Texte fourni:
-- -- --

Il ne s’agit pas de savoir si, mais quand Amazon entrera dans le secteur de la santé
Il ne s’agit pas de savoir si, mais quand l’entreprise entrera dans le secteur de la santé. Et le géant du commerce électronique a de l’endurance
Amazon poursuit deux directions dans le domaine de l’assurance, selon les analystes: le travail se fait d’abord sur l’entrée dans l’activité avec des sites de comparaison, à l’image de Comparis en Suisse. Selon les analystes, ces services de comparaison sont relativement faciles à créer lorsqu’on dispose déjà, comme Amazon, d’une marque établie et d’un public de millions de consommateurs. Amazon recevrait de la part des compagnies d’assurances des commissions pour ces comparaisons et les polices ainsi vendues. L’ensemble de la réglementation, y compris un débat sur le capital d’assurance requis, est évacué.

-- -- --

Enregistrements conservés:
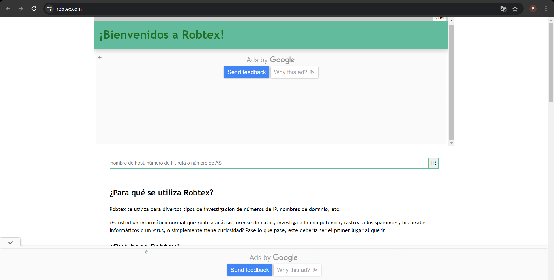Image resolution: width=554 pixels, height=280 pixels.
Task: Click top Send feedback button
Action: click(246, 72)
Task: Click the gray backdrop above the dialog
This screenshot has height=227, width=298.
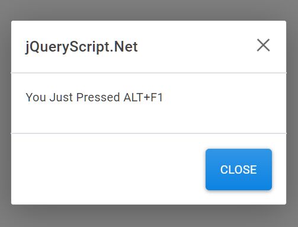Action: 149,10
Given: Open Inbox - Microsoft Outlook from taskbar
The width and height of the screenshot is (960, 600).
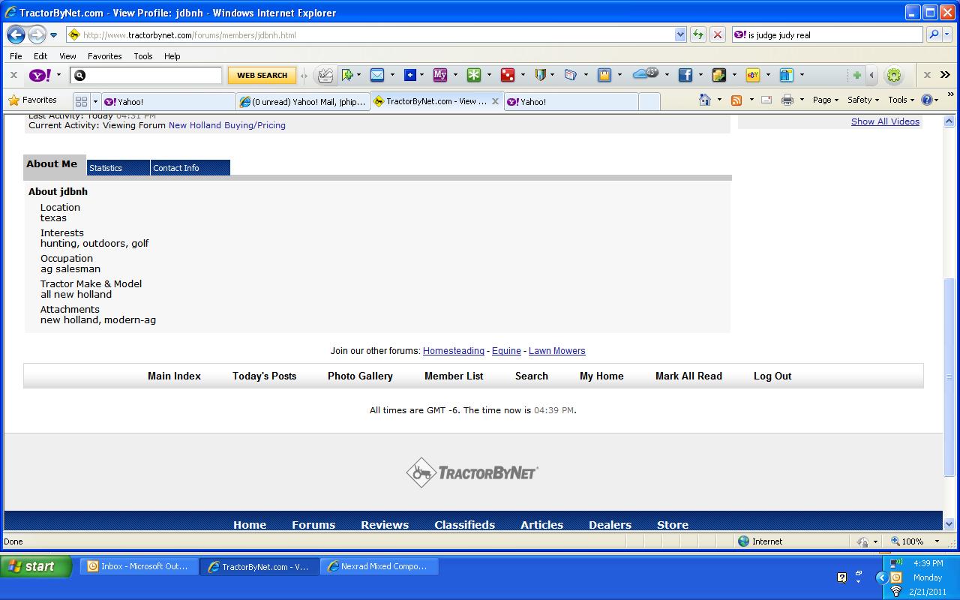Looking at the screenshot, I should click(x=139, y=567).
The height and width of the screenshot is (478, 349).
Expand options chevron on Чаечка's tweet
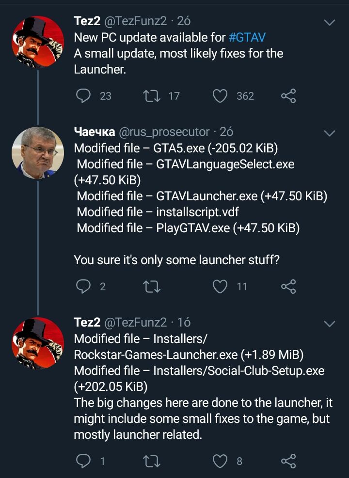[x=330, y=133]
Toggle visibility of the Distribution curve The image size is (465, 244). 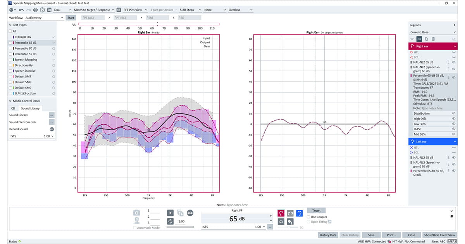pos(453,113)
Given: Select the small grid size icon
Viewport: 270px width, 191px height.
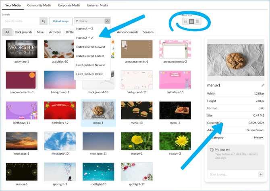Looking at the screenshot, I should click(197, 21).
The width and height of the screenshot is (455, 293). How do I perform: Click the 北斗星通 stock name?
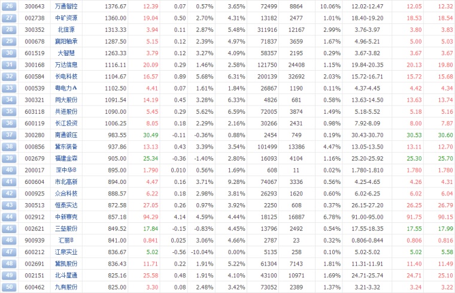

-- -- --

Consigne A: Reproduisez à l'identique le passage du texte sur Amazon et la santé qui commence par « Il ne s’agit pas de savoir si, mais quand Amazon » et va jusqu'à « requis, est évacué. ».
Consigne B: Poursuivez la rédaction du texte sur Amazon et la santé à partir de l'endroit où il s'arrête.
Les enregistrements n'ont aucun rapport avec le texte sur Amazon et la santé.

Zone de réponse A:
Il ne s’agit pas de savoir si, mais quand Amazon entrera dans le secteur de la santé
Il ne s’agit pas de savoir si, mais quand l’entreprise entrera dans le secteur de la santé. Et le géant du commerce électronique a de l’endurance
Amazon poursuit deux directions dans le domaine de l’assurance, selon les analystes: le travail se fait d’abord sur l’entrée dans l’activité avec des sites de comparaison, à l’image de Comparis en Suisse. Selon les analystes, ces services de comparaison sont relativement faciles à créer lorsqu’on dispose déjà, comme Amazon, d’une marque établie et d’un public de millions de consommateurs. Amazon recevrait de la part des compagnies d’assurances des commissions pour ces comparaisons et les polices ainsi vendues. L’ensemble de la réglementation, y compris un débat sur le capital d’assurance requis, est évacué.

Zone de réponse B:
Peu d’innovation
Lorsque les plans d’Amazon pour la Grande-Bretagne ont été rendus publics en août, plusieurs directeurs d’assurance ont tremblé. Parce que Amazon a déjà changé les règles du jeu dans d’autres branches, et qu’il s’efforce généralement d’obtenir un modèle commercial verticalement intégré, où la marge brute potentielle est plus élevée, et où la conception du modèle commercial de l’entreprise de commerce électronique rend la copie et l’arrivée des concurrents plus difficiles.
Amazon travaille concrètement à la transformation du marché américain de l’assurance maladie
Ces dernières années, les prestataires de services de comparaison et d’agrégation se sont peu fait remarquer par leurs innovations, selon les analystes de la société de recherche Global Data. Amazon pourrait apporter une bouffée d’air frais à la branche, et établir des canaux de vente et d’information complètement nouveaux grâce aux systèmes de hautparleurs Alexa.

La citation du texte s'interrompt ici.